Le texte peut se diviser en trois temps : un premier (8 à 12) sur la différence entre Dieu et les « autres réalités », en ce qu'il est ce qu'il est, et en ce qu'elles ne sont pas ce qu'elles sont, un second (12 à 16) sur la puissance et les propriétés de Dieu en tant qu'il est ce qu'il est, qu'il est un, et enfin, un troisième (16 à 22) sur la dépendance de l'unité, selon que la forme est dans la matière et selon qu'elle n'y est pas, ce qui amène Boèce à une distinction entre la forme et l'image, précieuse pour comprendre son ontologie. Notre explication suivra les contours de cette division du texte. Pour travailler dans ce sens, nous éviterons, dans chaque partie, d'anticiper sur la suivante. Aussi emploierons nous des paraphrases pour exprimer ce qui est contenu dans un terme précis, mais qui apparaît postérieurement. Par exemple, nous parlerons d'une ''forme jointe à la matière'', alors qu'en vérité, ce n'est pas la forme, mais l'image de celle-ci qui est jointe à la matière. Nous nous abstiendrons également, même si cela est tentant, de dire de la forme qu'elle est l'essence d'une réalité, et de la forme dans une matière qu'elle est l'existence de cette essence, et ce dans le souci de préserver le lexique boècien d'un vocabulaire qui lui est étranger. Enfin, les formulations imagées ou tangentes sont marquées par des guillemets hauts (''...'').
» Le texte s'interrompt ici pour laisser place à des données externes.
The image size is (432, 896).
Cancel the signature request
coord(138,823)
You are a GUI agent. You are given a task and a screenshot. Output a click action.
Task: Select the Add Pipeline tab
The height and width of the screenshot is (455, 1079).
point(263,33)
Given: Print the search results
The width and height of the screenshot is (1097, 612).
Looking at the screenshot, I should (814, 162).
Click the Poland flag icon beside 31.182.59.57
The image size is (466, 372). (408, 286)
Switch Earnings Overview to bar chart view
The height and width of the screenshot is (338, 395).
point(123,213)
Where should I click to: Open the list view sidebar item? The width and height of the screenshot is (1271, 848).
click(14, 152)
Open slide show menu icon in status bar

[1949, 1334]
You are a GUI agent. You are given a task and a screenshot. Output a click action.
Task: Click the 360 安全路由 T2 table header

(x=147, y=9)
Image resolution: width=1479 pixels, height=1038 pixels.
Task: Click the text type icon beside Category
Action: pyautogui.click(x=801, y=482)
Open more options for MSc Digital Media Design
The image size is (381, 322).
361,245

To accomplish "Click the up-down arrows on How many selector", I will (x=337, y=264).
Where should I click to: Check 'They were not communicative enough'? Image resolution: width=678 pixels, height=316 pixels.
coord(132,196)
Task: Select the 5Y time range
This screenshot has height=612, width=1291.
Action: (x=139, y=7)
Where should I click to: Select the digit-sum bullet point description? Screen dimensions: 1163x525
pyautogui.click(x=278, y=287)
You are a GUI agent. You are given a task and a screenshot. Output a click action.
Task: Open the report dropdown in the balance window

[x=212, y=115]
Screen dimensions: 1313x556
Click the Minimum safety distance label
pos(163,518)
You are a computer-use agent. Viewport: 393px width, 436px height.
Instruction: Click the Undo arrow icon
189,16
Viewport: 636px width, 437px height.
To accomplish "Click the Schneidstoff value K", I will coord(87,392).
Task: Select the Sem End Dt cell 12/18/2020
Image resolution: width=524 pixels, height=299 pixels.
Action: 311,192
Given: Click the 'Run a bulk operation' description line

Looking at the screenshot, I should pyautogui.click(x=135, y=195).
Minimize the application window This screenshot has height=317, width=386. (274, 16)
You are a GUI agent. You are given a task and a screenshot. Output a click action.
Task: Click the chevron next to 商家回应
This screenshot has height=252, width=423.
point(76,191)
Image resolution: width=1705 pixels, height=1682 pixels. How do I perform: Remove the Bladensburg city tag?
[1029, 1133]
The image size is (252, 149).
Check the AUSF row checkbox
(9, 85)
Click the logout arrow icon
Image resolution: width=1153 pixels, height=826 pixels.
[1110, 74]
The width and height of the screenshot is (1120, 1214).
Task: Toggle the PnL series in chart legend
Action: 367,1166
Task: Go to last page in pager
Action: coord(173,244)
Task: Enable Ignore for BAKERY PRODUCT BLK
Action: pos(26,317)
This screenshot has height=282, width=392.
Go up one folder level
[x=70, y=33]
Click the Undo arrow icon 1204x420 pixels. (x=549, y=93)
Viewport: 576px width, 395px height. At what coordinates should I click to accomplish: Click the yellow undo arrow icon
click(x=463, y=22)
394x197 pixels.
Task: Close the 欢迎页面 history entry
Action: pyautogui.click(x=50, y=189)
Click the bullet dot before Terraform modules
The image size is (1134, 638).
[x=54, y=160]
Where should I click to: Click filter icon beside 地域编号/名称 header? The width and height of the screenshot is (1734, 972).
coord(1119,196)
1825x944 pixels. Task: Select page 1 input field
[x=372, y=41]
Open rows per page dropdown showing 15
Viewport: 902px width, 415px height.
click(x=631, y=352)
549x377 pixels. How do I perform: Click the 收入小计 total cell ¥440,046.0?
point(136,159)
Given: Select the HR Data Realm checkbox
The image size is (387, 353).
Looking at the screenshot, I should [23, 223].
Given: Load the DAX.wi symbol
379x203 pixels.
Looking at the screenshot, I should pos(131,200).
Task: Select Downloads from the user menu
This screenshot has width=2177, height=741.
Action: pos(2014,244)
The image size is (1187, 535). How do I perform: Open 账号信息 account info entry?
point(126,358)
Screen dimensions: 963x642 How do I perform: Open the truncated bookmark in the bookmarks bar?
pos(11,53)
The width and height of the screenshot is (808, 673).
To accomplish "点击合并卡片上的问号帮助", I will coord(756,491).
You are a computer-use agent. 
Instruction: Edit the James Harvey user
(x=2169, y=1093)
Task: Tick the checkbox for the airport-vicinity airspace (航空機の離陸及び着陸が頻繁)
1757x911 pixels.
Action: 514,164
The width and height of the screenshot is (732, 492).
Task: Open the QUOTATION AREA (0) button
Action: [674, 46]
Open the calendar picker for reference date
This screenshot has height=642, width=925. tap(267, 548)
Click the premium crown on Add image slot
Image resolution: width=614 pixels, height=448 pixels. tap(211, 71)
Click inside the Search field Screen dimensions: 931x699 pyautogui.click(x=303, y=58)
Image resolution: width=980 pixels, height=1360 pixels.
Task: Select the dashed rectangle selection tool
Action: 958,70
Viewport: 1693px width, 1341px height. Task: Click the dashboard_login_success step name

Boèce commence par énoncer sa thèse : de ce que la substance divine n'est qu'une forme pure, c'est à dire sans matière, elle est une et « elle est ce qu'elle est ». Comme Boèce l'a établi précédemment dans l'ouvrage, l'être consiste dans la forme, et non pas dans la matière (p. 145). La statue, par exemple, n'est statue qu'en tant qu'elle a telle forme, et non pas en tant qu'elle est matière. En effet, entre une statue en bronze représentant un chien et une statue du même métal représentant un chat, la différence n'est pas dans la matière. Or, ce sont deux réalités, deux êtres différents. Si la différence ontologique entre ces deux statues n'est pas dans leur matière, alors elle est dans leur forme. L'être consiste donc dans la forme. Aussi, les substances premières, individuelles, sont avant tout quant à leur forme, et non quant à leur matière. Cependant, comme le rappelle Boèce dans son Commentaire sur les Catégories d'Aristote, « Les parties de la substance, c’est-à-dire l’espèce et la matière, sont non-composées et simples, à partir desquelles se réalise une substance ; ces parties sont dites les parties de la substance et mêmes les substances elles-mêmes... » Ainsi, la substance première est forme (celle de l'espèce, ''chien'' ou ''chat'', en l'occurrence), et c'est ce en quoi consiste son être – mais forme dans une matière. La substance divine a donc ceci de particulier qu'au contraire des substances premières, elle n'est que pure forme, et non pas forme dans une matière. Son être est donc totalement indépendant de la matière. Nous verrons par la suite comment Boèce tire de cette propriété de la substance divine d'être « forme sans matière » son unité. Nous pouvons seulement pour le moment remarquer que Dieu n'est pas une substance composée d'une forme et d'une matière, ce qui est déjà un pas dans la déduction de sa parfaite unité. Boèce dit en outre de la substance divine qu'elle est ce qu'elle est.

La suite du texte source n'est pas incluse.